HOW TO COMPLETE THIS TASK = Gather, from the data below, each line in which the word "Image" occurs.

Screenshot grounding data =
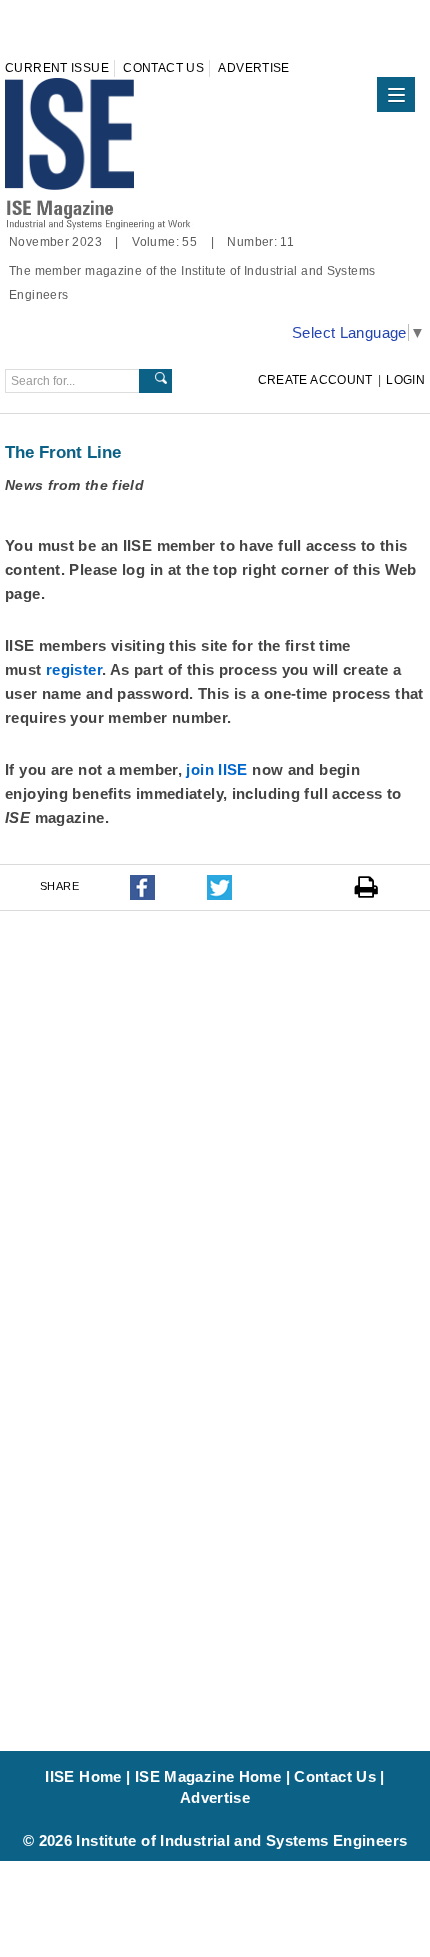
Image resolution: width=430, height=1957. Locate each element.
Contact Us (163, 68)
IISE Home (83, 1776)
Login (405, 380)
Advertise (253, 68)
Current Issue (57, 68)
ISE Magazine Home (208, 1776)
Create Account (315, 380)
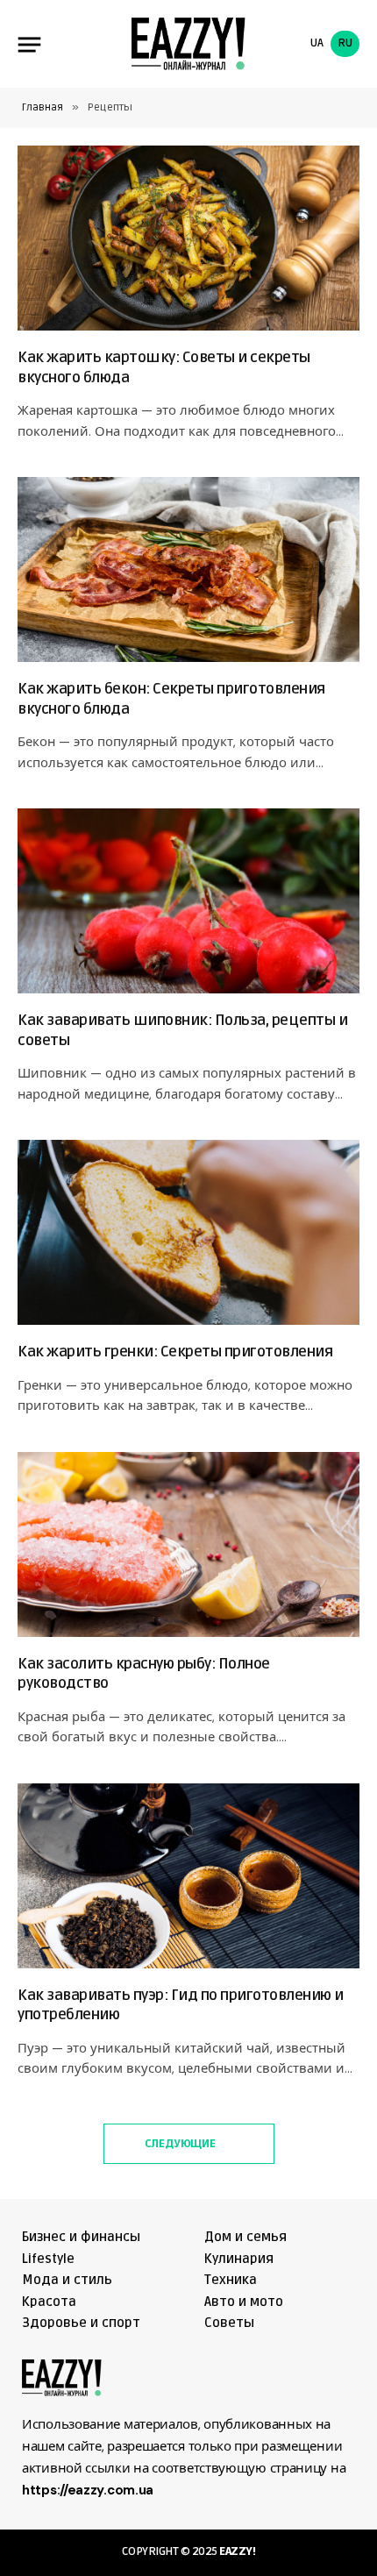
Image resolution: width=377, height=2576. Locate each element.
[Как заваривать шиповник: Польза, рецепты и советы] (188, 900)
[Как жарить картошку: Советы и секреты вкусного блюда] (188, 238)
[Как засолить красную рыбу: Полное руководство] (188, 1544)
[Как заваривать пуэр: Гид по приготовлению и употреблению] (188, 1875)
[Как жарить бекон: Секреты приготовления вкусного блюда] (188, 569)
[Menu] (29, 44)
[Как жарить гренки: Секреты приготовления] (188, 1232)
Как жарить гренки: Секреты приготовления (175, 1352)
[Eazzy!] (188, 44)
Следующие (181, 2144)
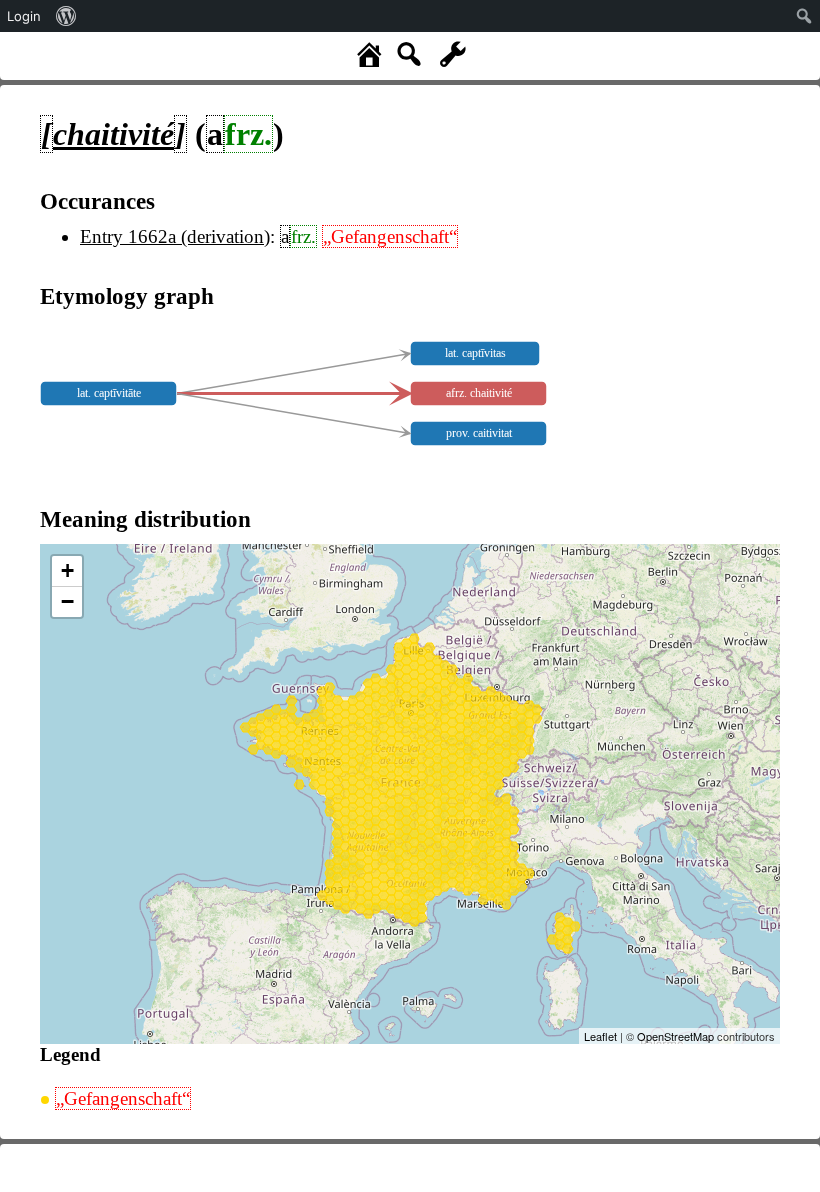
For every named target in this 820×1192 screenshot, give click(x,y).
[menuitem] (66, 16)
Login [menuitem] (24, 16)
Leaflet (600, 1036)
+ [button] (67, 570)
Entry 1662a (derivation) (175, 236)
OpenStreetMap (675, 1036)
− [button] (67, 601)
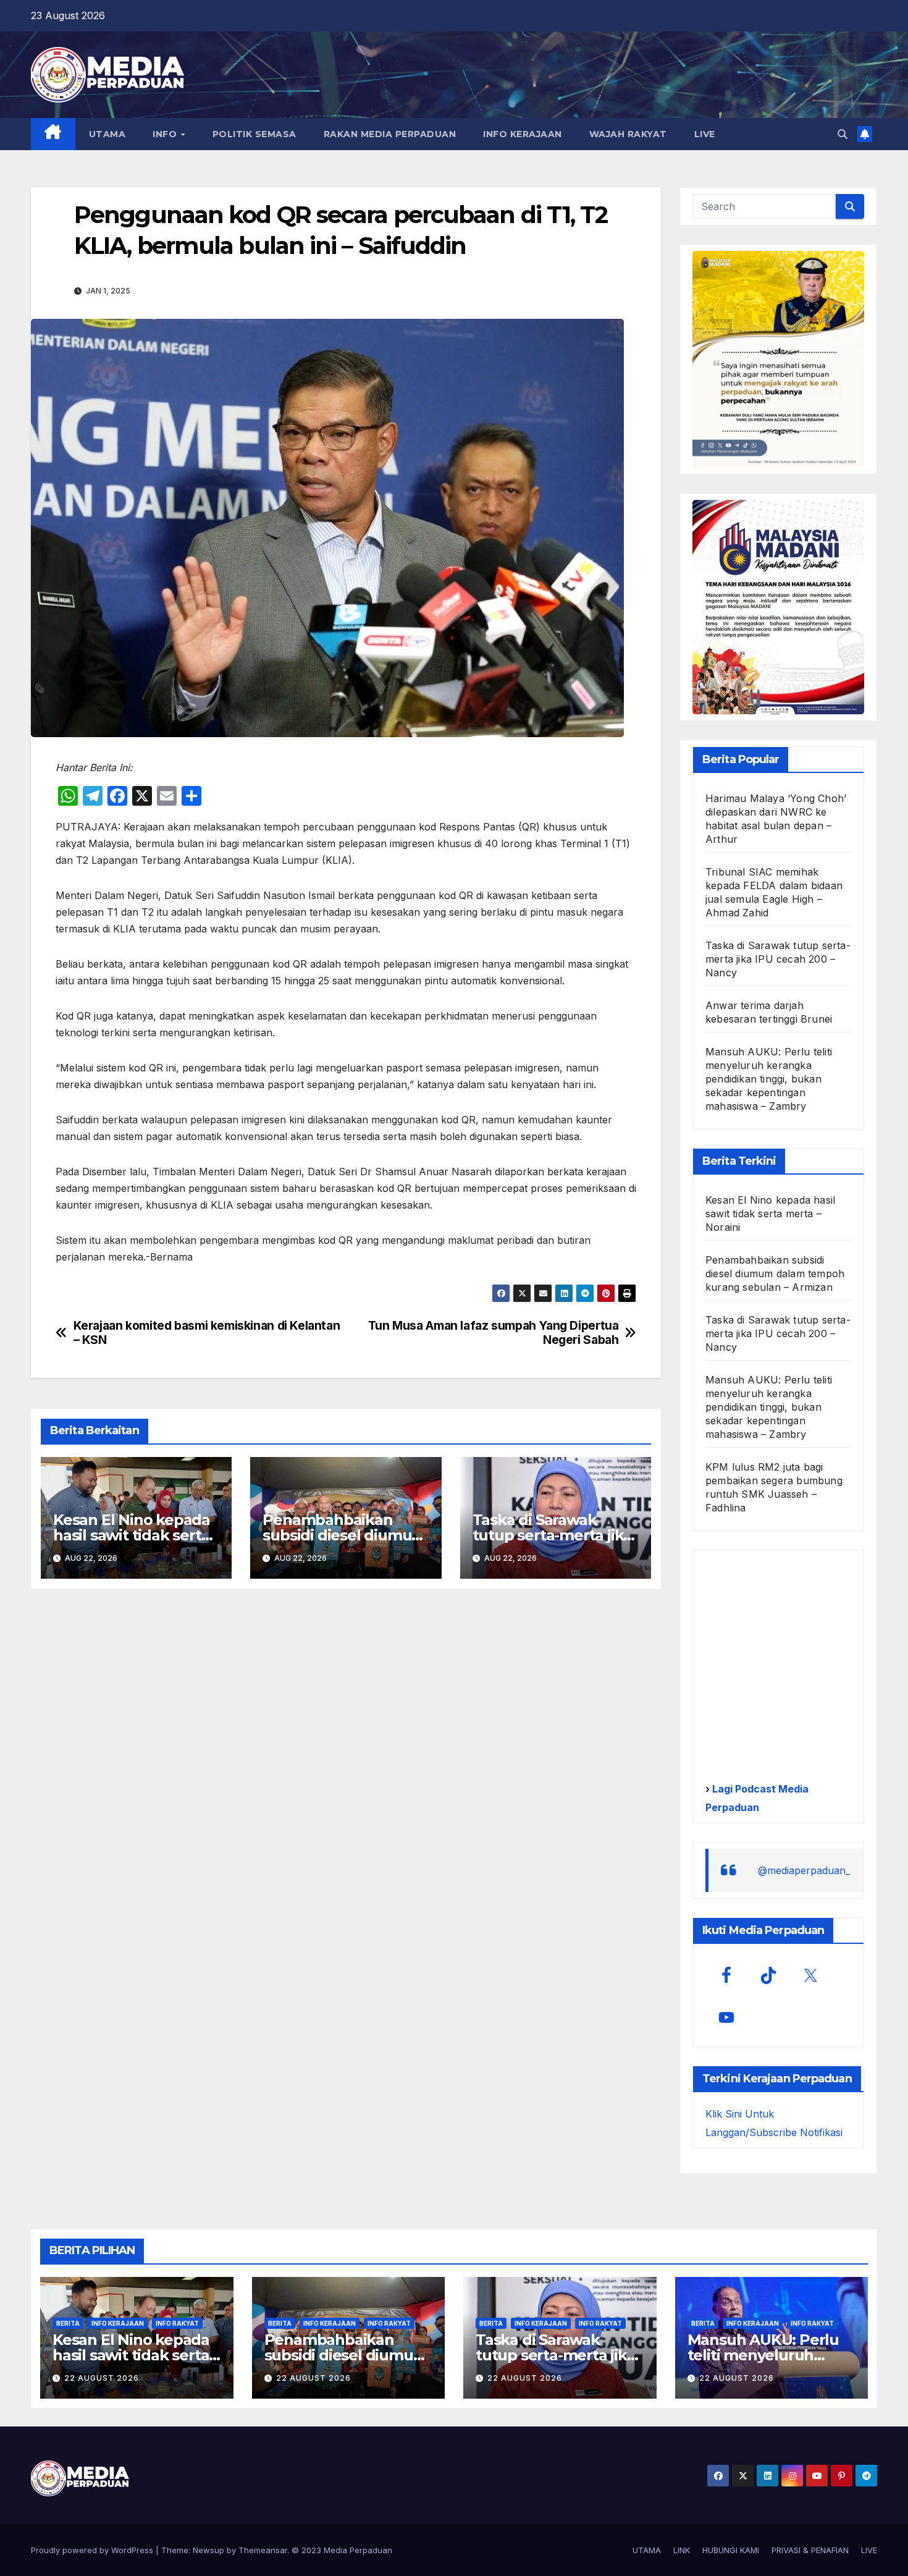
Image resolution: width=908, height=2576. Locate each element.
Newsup (208, 2550)
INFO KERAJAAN (522, 134)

WRITTEN SOLUTION =
Image resolution: width=430, height=1957. Locate each element.
Image resolution: width=377, height=2576. Locate each element.
Image resolution: width=908, height=2576. Locate each element.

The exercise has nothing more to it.